Javelin Minerals has renewed the exploration licences for its Husky and Malamute projects in New South Wales for an additional three years after getting the green light from the State’s resources regulator. The Perth-based explorer considers both projects to have excellent prospectivity for scandium and rare earths, in addition to precious, base and battery metals.
Javelin Minerals has renewed the exploration licences for its Husky and Malamute projects in New South Wales for an additional three years after getting the green light from the State’s resources regulator.
The Perth-based explorer considers both projects to have excellent prospectivity for scandium and rare earths, in addition to precious, base and battery metals.
Drilling at Husky last year confirmed the presence of weathered ultramafic rocks with geochemically-elevated levels of precious and base metals and already has follow-up activities planned for this year. Assays from the project show elevated geochemical results from six of the eight holes and management says that suggests it has again drilled into ultramafic units or the overlying saprolite.
The best assay results include 4m with 565 parts per million arsenic from 116m, 12m going 330ppm cobalt, 416ppm copper and 270ppm nickel from 19m, 5m with 346ppm cobalt from 23m and 5m with 1255ppm chromium and 923ppm nickel from 30m.
The Malamute tenement covers almost the entire ultramafic and mafic lithologies of the Minnemorong intrusive complex (MIC) where previous drilling by Javelin and historical air-core (AC) drillholes have intersected significant lateritic material containing geochemically-elevated precious and base metals anomalism.
An additional 2088m AC campaign completed last year to assess previously untested aeromagnetic features in the Albert East area provided more lithological and structural understanding to underexplored magnetic features within Malamute. The company says highly-encouraging platinum, nickel, cobalt and scandium levels were identified within the weathered saprolitic slices of the drilled intervals.

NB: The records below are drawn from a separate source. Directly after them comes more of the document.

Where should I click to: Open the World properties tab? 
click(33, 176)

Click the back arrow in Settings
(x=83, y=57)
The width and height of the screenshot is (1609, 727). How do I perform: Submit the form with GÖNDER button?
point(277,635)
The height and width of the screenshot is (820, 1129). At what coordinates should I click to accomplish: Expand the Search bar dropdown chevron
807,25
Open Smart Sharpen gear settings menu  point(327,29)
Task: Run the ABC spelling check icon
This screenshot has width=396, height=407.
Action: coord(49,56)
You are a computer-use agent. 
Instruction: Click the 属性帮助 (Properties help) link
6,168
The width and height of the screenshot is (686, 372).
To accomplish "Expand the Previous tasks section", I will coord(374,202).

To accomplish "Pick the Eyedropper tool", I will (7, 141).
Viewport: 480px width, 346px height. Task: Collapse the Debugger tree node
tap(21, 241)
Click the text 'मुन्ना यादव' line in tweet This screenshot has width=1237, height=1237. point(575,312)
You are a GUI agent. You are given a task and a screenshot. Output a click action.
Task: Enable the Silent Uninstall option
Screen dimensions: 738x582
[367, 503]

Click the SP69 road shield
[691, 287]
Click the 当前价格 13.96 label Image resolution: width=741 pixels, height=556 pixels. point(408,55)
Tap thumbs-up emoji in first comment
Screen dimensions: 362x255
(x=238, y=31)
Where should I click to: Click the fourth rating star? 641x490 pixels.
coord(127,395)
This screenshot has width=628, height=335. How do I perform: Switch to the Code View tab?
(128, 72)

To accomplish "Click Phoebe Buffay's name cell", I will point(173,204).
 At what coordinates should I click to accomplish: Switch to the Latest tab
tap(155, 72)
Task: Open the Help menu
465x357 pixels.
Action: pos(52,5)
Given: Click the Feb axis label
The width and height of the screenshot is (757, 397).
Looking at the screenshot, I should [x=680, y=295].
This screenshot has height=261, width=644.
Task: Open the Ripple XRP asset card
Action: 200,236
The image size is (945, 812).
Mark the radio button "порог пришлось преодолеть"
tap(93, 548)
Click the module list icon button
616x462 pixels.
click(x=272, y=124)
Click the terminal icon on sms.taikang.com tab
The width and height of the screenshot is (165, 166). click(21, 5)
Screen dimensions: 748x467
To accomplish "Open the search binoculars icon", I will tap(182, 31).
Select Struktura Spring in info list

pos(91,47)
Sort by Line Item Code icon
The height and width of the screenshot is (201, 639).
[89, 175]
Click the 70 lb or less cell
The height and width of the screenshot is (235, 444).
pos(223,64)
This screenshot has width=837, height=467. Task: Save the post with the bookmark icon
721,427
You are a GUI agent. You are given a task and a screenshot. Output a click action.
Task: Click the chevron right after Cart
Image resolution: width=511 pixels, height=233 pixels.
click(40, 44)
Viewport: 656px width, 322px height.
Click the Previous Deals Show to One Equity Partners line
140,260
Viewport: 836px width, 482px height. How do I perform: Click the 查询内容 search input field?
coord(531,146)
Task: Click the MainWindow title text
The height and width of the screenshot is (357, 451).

The best assay results included 4m with 565ppm arsenic from 116m, 12m going 330ppm cobalt, 416ppm copper and 270ppm nickel from 19m, 5m with 346ppm cobalt from 23m and 5m with 1255ppm chromium and 923ppm nickel from 30m.
Interestingly, just 4km to the south/south-east of Husky, Platina Resources recently sold its ultramafic-hosted scandium-platinum project to Rio Tinto for about $21 million.
The Platina deposit has a total mineral resource of 35.6 million tonnes at 405ppm scandium, equating to 22,000 tonnes of scandium oxide. Other metals present in the Platina deposit are platinum at 0.28 grams per tonne for 317,000 ounces, nickel at 0.1 per cent totalling 35,700 tonnes and cobalt at 0.06 per cent for 20,500 tonnes.
The north-south trend of ultramafics also extends north about 45km from Javelin’s Malamute project to Helix Resources’ spin-out company Ionick Metals’ Homeville laterite nickel-cobalt deposit that contains 17.9 million tonnes at 0.9 per cent nickel and 0.06 per cent cobalt. Helix describes Homeville as having excellent grades of nickel and cobalt, but it needs more tonnes to be of interest. A target of 60 to 100 million tonnes is considered necessary to underpin a long-term operation.
About 100km further south from Malamute, Sunrise Energy Metals’ Syerston laterite nickel-cobalt deposit contains 76.8 million tonnes at 0.73 per cent nickel and 0.13 per cent cobalt. The ultramafic belt also hosts Helix’s CZ copper deposit that has 2 million tonnes at 2 per cent copper.